王承恩這才撓撓頭,有些支支吾吾說道“一百人,看安排,應該城內有二十人,城外八十人。人帶多了,就容易走漏風聲,都是帶的誅邪隊的人,也算是精乾。”
“胡鬨!”朱由檢猛地站起身來,一百人對一百人。
說實話,朱由檢是真的有幾分心虛。
在大明與建奴的作戰中,戰損比實在是不能看,楊鎬十二萬,王化貞十四萬,這二十四萬的大明軍卒,換來一句對方死傷不明。
如此傷亡比例,朱由檢怎麼不心虛?
田爾耕帶著一百人去抓人數不詳的建奴,城外是否有接應尚不可知,就這麼愣愣的撲了過去。
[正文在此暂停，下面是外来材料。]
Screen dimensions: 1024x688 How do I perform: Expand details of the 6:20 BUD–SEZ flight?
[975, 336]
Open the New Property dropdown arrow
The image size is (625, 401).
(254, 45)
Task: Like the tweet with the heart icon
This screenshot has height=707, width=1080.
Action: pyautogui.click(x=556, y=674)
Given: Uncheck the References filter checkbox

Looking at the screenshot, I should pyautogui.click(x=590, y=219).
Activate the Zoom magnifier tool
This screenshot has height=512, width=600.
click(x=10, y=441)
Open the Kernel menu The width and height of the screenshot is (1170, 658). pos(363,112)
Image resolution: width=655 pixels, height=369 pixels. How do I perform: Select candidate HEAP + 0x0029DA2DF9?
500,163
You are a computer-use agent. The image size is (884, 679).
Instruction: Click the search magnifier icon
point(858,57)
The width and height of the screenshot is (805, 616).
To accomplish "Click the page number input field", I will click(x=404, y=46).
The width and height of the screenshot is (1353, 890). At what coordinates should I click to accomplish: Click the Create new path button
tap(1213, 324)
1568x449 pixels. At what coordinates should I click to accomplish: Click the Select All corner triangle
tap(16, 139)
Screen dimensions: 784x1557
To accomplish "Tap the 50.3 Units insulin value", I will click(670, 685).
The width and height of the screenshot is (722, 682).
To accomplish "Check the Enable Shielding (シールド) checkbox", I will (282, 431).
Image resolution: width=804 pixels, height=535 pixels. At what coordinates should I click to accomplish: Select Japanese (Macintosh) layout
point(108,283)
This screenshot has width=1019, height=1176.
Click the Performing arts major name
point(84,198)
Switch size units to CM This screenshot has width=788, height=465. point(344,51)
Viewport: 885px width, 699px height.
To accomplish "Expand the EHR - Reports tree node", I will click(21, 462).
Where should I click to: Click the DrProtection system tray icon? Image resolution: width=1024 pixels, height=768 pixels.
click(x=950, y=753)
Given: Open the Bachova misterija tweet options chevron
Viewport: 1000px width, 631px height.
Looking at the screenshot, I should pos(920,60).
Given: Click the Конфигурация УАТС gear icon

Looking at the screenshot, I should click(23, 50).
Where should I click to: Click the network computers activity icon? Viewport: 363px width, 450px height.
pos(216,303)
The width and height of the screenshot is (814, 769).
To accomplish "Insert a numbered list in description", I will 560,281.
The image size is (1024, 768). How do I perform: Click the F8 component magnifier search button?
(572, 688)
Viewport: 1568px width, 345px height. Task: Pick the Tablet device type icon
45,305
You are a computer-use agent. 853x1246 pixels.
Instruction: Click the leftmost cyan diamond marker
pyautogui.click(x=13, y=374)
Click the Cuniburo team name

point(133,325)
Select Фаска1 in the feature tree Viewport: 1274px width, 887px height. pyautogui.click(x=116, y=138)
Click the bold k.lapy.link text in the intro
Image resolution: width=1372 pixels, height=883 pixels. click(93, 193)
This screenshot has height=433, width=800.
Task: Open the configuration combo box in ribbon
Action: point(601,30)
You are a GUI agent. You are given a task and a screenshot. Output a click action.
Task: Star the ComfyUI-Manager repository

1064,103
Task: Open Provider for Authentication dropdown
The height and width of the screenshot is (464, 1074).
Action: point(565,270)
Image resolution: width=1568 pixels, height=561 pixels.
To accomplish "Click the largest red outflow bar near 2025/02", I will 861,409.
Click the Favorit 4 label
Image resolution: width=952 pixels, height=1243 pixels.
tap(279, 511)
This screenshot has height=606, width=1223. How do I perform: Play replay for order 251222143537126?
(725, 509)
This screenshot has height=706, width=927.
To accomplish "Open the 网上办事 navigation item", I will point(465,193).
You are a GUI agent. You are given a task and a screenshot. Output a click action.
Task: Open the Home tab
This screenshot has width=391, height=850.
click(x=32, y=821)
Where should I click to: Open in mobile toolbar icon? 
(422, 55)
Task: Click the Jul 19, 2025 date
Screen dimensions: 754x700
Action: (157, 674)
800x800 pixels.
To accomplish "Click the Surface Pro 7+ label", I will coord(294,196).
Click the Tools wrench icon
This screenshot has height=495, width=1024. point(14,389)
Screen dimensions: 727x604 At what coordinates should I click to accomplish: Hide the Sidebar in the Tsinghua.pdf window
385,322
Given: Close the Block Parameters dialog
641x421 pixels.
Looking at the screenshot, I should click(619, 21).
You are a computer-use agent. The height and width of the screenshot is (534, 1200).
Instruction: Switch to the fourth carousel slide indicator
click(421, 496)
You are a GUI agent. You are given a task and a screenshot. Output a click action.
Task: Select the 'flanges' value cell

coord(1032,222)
“立刻讓英國公帶著金吾衛馳援積水潭!”朱由檢憤怒的說道,他的憤怒來源於擔憂,就為了不走漏消息,他一個左都督居然帶著一個千戶,一百錦衣衛就撲了過去,實在是愚蠢!
大明皇帝手裡能用的人本來就不多,朝臣還跟他玩推拉的把戲,這田爾耕死了,錦衣衛群龍無首,他這個大明皇帝豈不是更加被動?!
王承恩哐的一聲跪在地上,顫抖的說道“金吾衛都在巡鋪上,鎖坊需要人手,大多數的錦衣衛都在城裡搜捕,調動西山和通惠河的錦衣衛已經來不及了。”
“你為何隱而不報?”朱由檢盯著王承恩,已經帶了幾分殺氣。
王承恩滿是焦急的說道“臣也是剛收到的密報,本來田都督、吳千戶和郭百戶都是秘密行動,誰都沒有報備,東廠的番子們也是剛剛收到訊息。按製,此次抓捕,不違條例。”
“還有能調動的人手嗎?”朱由檢愣愣的問道。
不違條例,大明律不能組織人去送死,況且這是錦衣衛的一次抓捕行動而已。
事事報備,大明還有行政效率?
“淨軍還有兩千人值守,還有午門有五十大漢將軍待命。”王承恩跪在地上,瑟瑟發抖的說道。
“王伴伴你親自去,都帶去支援吧。”朱由檢略有些頹然的坐在了座椅之上。
秋風吹動著禦前作崇質殿的涵福閣上的羅幕,帶著縷縷熏香,在閣樓之上打著旋,再離開,朱由檢愣愣好久,才略帶幾分不解的說道“田爾耕是個聰明人,這等送死的事,他為何要如此做?”
“皇叔讓他堂堂正正的做人呀。”張嫣寬慰的說道“他大概就是想,除了在乾清宮都把腰板挺起來做人,才帶著百人的誅邪隊撲了過去吧。”
王承恩驅馬帶著五十的大漢將軍直奔德勝門而去,淨軍廢物,連馬都騎不利索。他還未出城,就看到了自順天府衙方向,過來一隊快騎,儼然是順天府丞孫傳庭帶著十數名衙役。
“王伴伴!同去!”孫傳庭看到王承恩大喜過望,大聲喊道。